Note the line containing "You are a computer-use"; from it through the last line below, give only those lines again, exactly, both ends included, skipping pictures.

----- Listed entries

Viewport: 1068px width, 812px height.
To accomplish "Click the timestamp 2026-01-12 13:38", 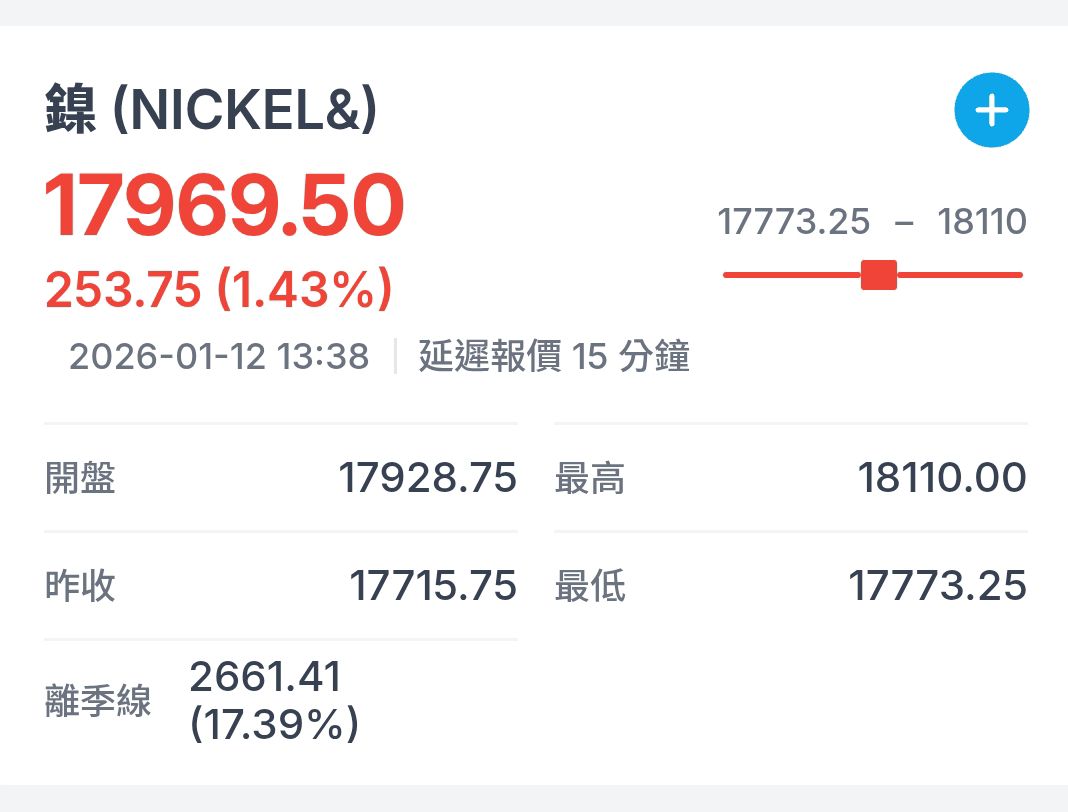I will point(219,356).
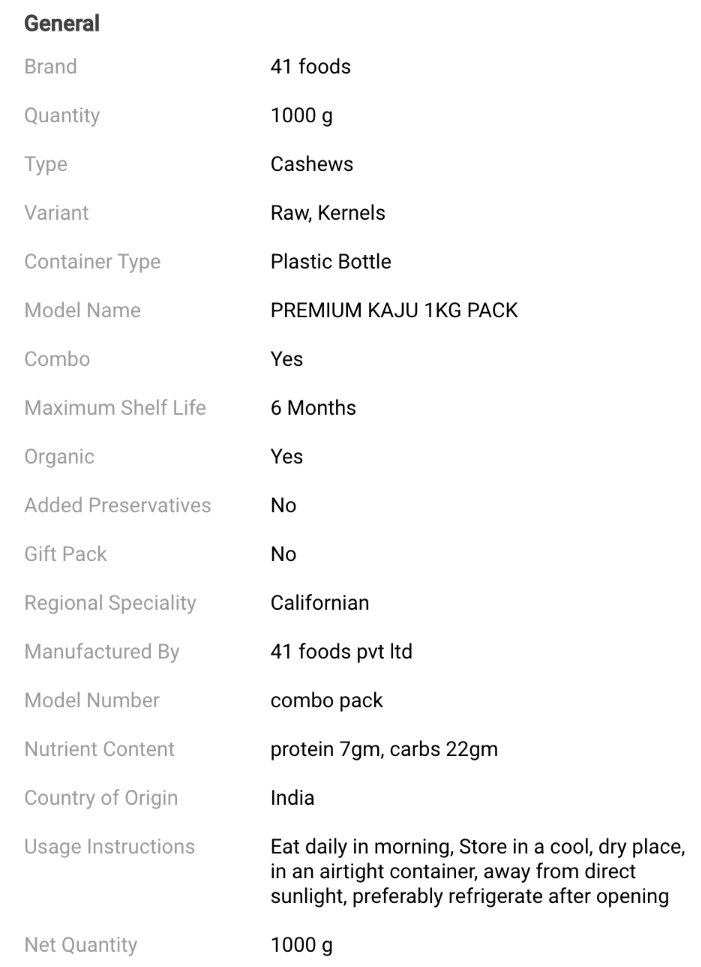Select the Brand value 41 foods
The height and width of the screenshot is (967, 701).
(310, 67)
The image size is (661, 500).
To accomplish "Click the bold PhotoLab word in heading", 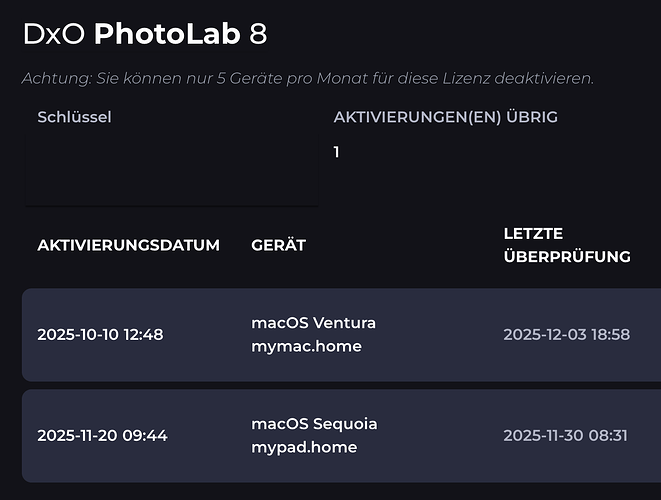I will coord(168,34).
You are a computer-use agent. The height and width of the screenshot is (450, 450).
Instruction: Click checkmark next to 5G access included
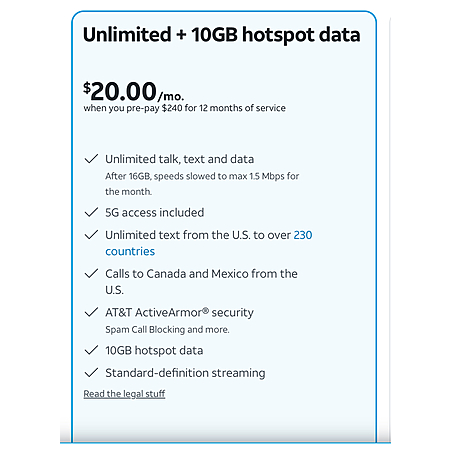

----------

# [Output]
You are a computer-use agent. The height and width of the screenshot is (450, 450).
Instruction: Click checkmark next to 5G access included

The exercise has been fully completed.